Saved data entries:
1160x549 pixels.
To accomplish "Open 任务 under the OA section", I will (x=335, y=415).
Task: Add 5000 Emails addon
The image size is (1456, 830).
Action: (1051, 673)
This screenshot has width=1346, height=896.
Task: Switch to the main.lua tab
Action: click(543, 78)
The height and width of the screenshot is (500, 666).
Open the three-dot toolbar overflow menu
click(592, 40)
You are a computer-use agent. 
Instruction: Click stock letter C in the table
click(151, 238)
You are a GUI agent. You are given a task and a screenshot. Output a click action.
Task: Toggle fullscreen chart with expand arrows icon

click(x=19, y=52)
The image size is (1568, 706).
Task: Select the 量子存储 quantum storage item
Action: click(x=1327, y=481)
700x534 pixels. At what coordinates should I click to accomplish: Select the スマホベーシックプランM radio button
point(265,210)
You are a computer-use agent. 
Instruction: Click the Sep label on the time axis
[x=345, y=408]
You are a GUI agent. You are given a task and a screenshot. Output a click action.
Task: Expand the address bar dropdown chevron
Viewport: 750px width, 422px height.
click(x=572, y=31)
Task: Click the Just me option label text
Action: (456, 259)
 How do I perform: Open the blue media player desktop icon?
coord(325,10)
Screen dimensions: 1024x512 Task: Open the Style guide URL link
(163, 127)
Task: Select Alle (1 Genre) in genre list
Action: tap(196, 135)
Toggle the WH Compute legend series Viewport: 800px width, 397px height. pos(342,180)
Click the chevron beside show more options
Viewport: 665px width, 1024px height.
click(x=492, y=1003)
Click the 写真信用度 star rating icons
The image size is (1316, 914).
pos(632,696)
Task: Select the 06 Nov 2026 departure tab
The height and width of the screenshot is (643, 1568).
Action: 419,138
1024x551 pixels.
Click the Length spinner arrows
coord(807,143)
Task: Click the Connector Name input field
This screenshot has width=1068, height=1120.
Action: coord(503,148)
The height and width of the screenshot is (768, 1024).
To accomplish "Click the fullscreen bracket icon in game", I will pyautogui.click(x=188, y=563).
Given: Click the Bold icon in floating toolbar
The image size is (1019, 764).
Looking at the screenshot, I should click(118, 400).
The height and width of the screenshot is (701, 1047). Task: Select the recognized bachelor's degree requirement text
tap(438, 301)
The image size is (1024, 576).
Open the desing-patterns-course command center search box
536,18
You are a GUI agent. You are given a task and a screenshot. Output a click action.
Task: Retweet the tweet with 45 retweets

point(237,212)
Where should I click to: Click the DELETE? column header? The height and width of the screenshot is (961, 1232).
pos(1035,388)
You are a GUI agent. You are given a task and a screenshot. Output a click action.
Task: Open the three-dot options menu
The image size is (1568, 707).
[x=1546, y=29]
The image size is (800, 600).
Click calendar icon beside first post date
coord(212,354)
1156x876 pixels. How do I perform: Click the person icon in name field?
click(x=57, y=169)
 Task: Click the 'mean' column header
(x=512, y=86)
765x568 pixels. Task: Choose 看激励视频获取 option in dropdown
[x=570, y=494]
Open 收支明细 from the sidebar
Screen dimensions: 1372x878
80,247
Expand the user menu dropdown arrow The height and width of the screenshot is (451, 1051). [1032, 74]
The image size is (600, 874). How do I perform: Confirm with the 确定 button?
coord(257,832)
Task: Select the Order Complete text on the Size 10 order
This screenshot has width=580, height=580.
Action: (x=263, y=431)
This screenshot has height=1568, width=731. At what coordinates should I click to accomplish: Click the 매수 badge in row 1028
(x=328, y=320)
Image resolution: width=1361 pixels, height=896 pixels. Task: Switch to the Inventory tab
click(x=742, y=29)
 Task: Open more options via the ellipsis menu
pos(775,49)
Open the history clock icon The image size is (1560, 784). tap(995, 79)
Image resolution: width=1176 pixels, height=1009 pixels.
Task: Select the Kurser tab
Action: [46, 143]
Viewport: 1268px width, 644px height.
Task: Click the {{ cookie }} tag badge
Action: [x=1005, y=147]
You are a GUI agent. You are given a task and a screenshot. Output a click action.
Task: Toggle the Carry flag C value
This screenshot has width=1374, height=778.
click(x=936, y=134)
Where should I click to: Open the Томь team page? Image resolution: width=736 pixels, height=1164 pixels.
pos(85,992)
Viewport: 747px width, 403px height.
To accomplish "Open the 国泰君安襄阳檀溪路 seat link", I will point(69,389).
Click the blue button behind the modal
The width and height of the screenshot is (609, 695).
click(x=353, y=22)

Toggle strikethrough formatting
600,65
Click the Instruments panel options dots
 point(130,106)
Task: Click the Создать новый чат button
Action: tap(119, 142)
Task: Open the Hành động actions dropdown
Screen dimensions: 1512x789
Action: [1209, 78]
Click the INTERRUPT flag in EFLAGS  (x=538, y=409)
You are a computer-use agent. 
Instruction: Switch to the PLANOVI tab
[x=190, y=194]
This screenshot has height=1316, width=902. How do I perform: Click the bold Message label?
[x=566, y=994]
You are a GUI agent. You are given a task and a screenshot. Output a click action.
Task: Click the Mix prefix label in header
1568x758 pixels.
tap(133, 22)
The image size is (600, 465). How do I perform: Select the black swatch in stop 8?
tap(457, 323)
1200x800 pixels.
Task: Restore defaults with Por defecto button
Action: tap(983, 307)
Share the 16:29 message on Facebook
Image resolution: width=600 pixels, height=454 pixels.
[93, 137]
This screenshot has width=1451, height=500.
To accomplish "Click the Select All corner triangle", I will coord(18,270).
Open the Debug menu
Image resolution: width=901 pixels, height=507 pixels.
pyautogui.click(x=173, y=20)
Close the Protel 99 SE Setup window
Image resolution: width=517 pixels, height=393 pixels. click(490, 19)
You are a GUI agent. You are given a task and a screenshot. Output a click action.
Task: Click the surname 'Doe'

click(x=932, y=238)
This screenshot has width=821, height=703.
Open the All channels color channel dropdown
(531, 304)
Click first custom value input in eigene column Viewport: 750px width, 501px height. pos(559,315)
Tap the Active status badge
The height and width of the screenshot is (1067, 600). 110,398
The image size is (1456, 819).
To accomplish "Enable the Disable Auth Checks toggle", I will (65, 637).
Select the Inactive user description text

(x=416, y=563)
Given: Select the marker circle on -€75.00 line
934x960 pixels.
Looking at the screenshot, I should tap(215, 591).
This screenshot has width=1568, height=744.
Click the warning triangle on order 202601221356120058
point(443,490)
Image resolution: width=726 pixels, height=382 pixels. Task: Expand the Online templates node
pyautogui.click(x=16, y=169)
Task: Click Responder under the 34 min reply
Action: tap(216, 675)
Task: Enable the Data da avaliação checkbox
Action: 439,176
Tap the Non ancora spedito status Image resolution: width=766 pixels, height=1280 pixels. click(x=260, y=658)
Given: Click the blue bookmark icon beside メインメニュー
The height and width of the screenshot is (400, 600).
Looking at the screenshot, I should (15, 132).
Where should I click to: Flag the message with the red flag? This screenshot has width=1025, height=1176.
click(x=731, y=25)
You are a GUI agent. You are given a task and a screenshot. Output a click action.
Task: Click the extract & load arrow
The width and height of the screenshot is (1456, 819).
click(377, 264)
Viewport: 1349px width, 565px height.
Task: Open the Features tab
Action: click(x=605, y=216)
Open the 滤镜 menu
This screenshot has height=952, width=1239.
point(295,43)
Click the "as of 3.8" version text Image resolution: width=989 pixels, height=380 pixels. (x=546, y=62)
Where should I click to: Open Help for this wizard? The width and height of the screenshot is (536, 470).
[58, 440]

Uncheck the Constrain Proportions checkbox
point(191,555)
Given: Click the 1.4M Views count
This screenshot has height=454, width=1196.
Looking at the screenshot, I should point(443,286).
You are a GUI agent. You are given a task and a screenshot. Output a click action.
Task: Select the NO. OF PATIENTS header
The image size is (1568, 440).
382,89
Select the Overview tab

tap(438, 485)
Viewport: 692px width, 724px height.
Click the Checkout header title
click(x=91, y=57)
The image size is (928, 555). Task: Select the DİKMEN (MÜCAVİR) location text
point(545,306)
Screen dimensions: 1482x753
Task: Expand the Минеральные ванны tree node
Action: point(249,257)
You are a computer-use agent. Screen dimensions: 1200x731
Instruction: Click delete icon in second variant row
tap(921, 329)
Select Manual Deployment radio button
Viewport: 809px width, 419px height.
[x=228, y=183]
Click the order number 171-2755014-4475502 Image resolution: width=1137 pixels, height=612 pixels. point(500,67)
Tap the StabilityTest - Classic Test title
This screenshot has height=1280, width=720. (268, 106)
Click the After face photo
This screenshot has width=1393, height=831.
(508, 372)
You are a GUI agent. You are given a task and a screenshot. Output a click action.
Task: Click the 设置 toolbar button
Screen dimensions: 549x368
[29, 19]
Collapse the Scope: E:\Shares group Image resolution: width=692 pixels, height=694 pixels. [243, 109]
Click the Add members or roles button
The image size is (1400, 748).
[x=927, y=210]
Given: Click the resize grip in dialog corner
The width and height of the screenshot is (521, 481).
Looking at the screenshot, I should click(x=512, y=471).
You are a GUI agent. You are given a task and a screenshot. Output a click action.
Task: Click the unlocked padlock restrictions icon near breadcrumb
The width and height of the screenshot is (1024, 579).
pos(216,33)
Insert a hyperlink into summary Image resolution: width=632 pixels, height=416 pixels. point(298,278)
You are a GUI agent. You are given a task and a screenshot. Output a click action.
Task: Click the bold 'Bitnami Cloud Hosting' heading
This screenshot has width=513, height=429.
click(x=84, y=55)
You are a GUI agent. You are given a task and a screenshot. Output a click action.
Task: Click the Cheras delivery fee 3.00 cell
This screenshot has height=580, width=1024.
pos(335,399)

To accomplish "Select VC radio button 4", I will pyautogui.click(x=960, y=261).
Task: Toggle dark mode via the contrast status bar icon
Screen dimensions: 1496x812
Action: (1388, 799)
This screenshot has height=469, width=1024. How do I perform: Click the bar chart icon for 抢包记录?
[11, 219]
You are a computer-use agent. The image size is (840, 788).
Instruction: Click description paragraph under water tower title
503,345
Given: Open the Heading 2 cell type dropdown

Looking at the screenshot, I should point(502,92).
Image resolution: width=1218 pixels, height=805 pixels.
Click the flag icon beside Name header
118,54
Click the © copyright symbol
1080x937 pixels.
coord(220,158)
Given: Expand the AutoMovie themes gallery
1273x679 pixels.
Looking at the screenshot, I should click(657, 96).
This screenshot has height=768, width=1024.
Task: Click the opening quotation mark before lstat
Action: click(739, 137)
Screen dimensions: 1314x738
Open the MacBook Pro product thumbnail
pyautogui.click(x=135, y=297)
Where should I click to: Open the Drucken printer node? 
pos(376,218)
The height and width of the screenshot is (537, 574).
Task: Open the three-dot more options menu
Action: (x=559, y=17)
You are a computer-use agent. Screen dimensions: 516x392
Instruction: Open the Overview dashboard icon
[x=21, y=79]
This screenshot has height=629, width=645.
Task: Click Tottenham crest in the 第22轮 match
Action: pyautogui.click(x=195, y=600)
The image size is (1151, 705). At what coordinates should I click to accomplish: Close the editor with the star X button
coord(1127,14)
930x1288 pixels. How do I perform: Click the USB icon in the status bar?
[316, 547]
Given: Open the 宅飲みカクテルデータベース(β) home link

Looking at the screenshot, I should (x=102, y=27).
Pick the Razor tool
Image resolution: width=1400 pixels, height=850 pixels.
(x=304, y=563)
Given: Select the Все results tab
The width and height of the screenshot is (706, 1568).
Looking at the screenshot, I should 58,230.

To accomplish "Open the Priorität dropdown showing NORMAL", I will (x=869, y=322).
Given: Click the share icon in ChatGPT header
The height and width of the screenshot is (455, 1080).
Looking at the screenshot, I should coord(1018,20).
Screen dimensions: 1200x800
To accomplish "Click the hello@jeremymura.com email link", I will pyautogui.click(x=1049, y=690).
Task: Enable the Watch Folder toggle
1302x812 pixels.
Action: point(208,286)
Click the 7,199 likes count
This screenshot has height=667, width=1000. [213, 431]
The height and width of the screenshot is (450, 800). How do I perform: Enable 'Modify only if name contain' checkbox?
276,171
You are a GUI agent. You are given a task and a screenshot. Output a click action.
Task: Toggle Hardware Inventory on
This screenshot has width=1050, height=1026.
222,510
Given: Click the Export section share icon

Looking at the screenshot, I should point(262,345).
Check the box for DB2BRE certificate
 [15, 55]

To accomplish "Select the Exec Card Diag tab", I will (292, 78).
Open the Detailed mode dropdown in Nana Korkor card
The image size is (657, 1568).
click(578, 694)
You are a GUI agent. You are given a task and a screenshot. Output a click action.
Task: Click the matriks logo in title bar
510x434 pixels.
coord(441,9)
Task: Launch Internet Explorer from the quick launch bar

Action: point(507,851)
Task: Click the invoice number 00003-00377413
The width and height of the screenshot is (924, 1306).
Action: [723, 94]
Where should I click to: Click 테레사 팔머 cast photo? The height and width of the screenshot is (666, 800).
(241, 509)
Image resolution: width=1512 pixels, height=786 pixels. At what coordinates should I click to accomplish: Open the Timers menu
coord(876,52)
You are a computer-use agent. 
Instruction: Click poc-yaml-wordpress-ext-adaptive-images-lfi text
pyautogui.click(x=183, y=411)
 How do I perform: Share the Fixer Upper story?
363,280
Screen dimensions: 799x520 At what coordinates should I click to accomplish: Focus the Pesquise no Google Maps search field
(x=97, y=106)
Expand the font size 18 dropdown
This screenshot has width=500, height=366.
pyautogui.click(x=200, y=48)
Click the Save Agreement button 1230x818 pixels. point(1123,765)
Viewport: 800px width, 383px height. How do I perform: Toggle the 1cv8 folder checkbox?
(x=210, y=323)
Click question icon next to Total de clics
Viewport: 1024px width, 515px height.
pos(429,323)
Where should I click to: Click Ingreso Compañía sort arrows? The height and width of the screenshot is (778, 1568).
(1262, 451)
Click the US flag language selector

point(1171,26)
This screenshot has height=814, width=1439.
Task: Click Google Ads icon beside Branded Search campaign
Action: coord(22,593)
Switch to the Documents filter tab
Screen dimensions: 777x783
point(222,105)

_How to complete this task_
Would you filter the records and copy out each line containing "mode"?

_Answer for this exercise_
Task: Toggle dark mode via the contrast status bar icon
Open the Detailed mode dropdown in Nana Korkor card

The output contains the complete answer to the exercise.